Work task → If a record holds a picture, leave the picture out; return everything else exactly.
-------- Task input --------
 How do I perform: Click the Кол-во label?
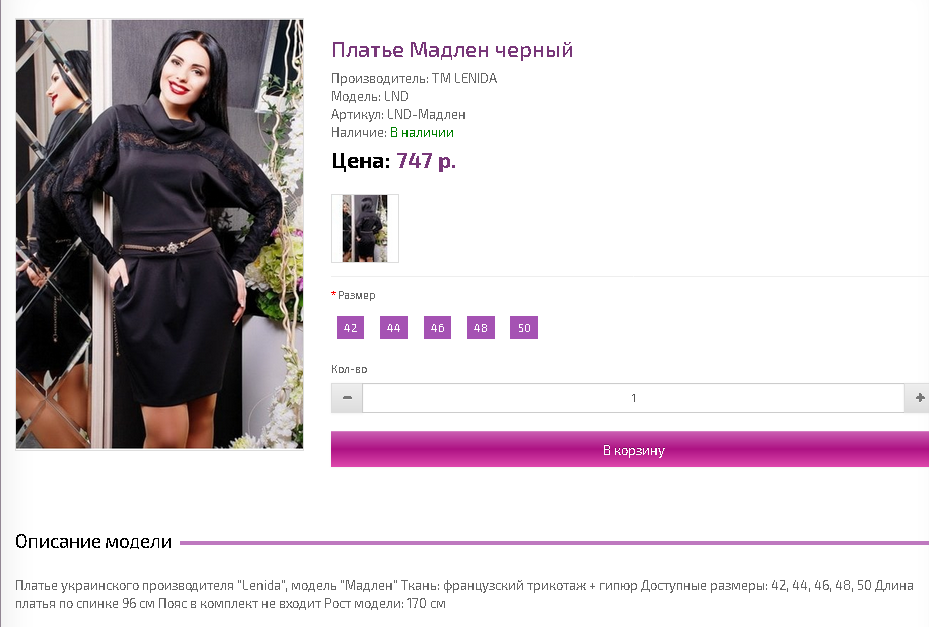[349, 369]
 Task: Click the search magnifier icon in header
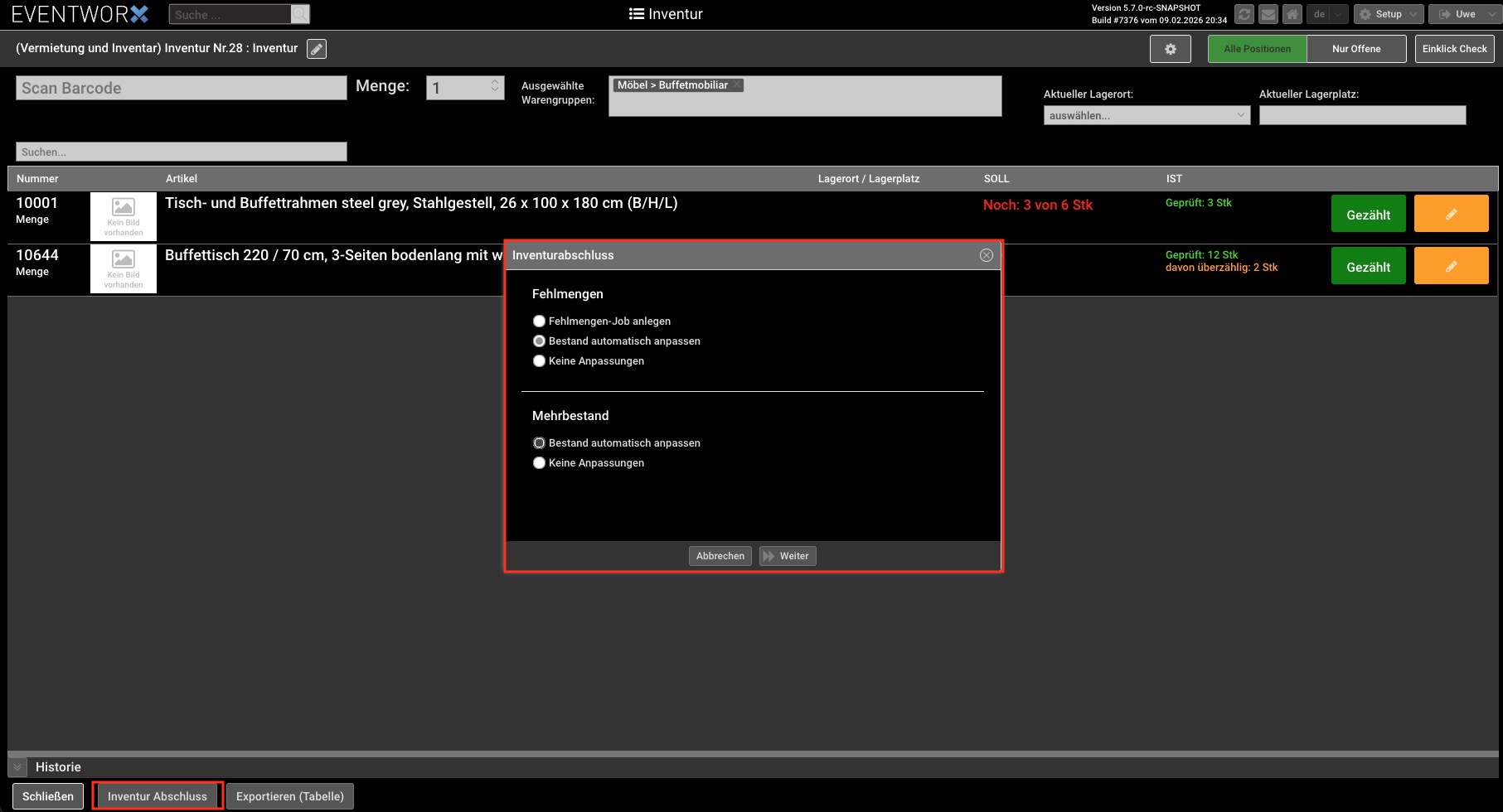[300, 14]
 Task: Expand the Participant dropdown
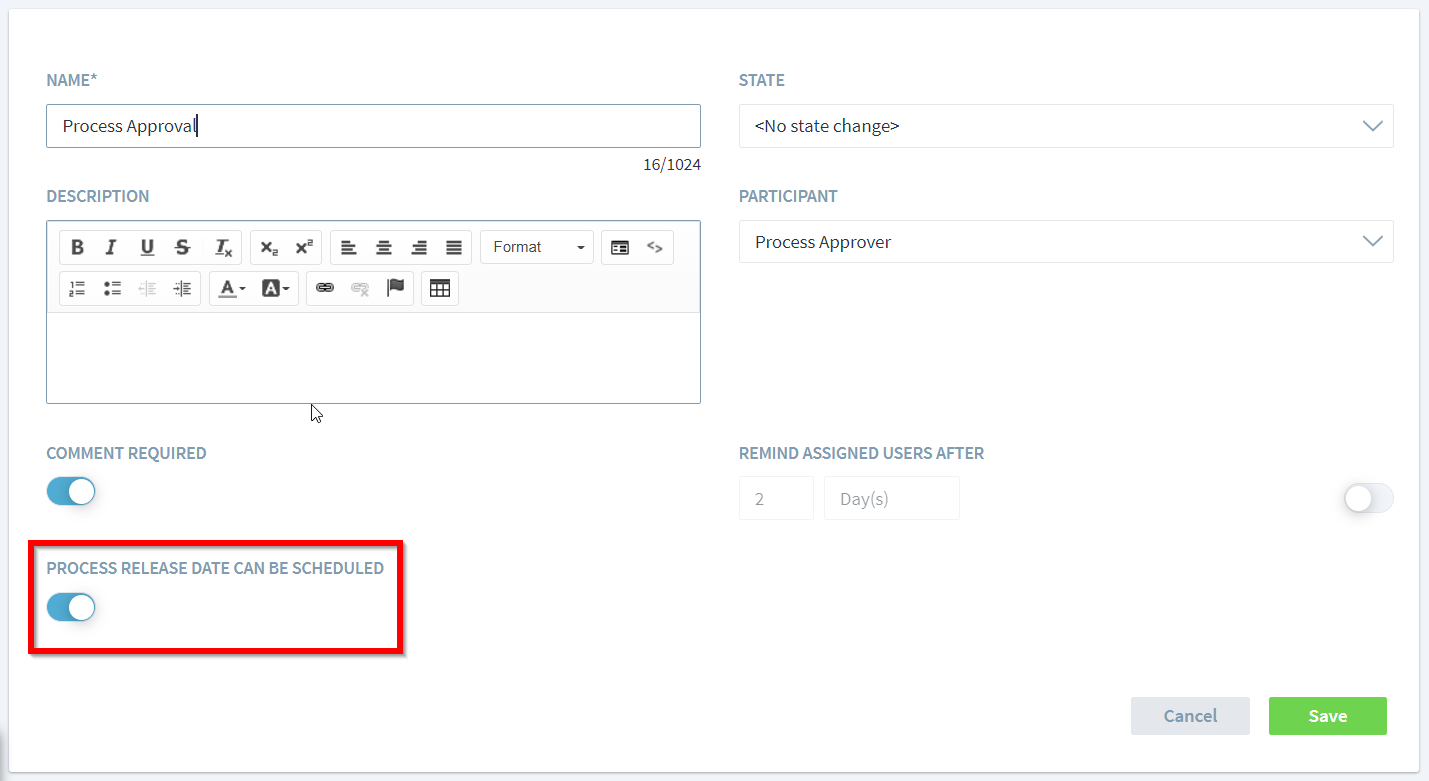pyautogui.click(x=1065, y=242)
--------
Solution for this problem →
 How do I perform: Click the Кол-во label?
[349, 369]
 Task: Click the search magnifier icon in header
[300, 14]
 Task: Expand the Participant dropdown
pyautogui.click(x=1065, y=242)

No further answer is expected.